Sensitivity Analysis and Potential Sources of Heterogeneity
An overall pooled analysis using a random-effects model demonstrated a significant benefit favoring treatment with ivIg, with a pooled OR of 0.45 (95% CI 0.30-0.69; p < .0005). That the estimate of treatment effect still demonstrated a significant benefit in favor of the use of ivIg in critically ill adults with severe sepsis and septic shock shows that the result is robust to the model used to pool the data.
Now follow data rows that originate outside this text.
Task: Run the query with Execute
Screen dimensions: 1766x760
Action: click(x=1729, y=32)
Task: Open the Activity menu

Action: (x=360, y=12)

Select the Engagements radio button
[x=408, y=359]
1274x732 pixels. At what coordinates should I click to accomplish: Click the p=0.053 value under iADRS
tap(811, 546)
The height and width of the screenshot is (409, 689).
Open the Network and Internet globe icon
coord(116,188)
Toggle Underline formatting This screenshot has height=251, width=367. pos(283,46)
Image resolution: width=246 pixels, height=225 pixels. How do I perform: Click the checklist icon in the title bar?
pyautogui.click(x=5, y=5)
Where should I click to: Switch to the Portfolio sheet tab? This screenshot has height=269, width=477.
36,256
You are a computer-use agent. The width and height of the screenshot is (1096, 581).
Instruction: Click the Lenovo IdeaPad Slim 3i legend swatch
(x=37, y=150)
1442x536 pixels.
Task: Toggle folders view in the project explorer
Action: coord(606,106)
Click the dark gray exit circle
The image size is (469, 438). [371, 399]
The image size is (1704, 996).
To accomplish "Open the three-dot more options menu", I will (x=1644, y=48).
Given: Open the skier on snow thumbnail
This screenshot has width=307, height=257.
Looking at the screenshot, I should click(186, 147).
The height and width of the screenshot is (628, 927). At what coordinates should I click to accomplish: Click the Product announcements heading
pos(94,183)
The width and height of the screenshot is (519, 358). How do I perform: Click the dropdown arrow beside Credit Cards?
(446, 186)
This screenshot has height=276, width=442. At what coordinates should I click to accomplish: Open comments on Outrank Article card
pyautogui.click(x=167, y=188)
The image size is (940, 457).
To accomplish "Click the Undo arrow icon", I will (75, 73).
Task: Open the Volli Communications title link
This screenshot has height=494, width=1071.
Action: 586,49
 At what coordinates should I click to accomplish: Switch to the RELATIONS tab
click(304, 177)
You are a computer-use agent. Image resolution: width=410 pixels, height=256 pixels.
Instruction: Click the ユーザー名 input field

The results of the prespecified subgroup analyses are shown in Table 3 . There is evidence that studies without adequate allocation concealment tended to show larger treatment effects; however, there was no significant difference between the estimate of the OR for studies with and without adequate blinding. As only one study did not present an intention to treat analysis, this covariate was not analyzed. When the four studies[9,11,20,21] that fulfilled all of the validity criteria were pooled, the fixed effects estimate of the OR for mortality was 0.96 (95% CI 0.71-1.3; p = .78). There appears to be a stronger effect of ivIg in studies in which larger doses of ivIg were used and in studies that did not specify the use of albumin as the control therapy.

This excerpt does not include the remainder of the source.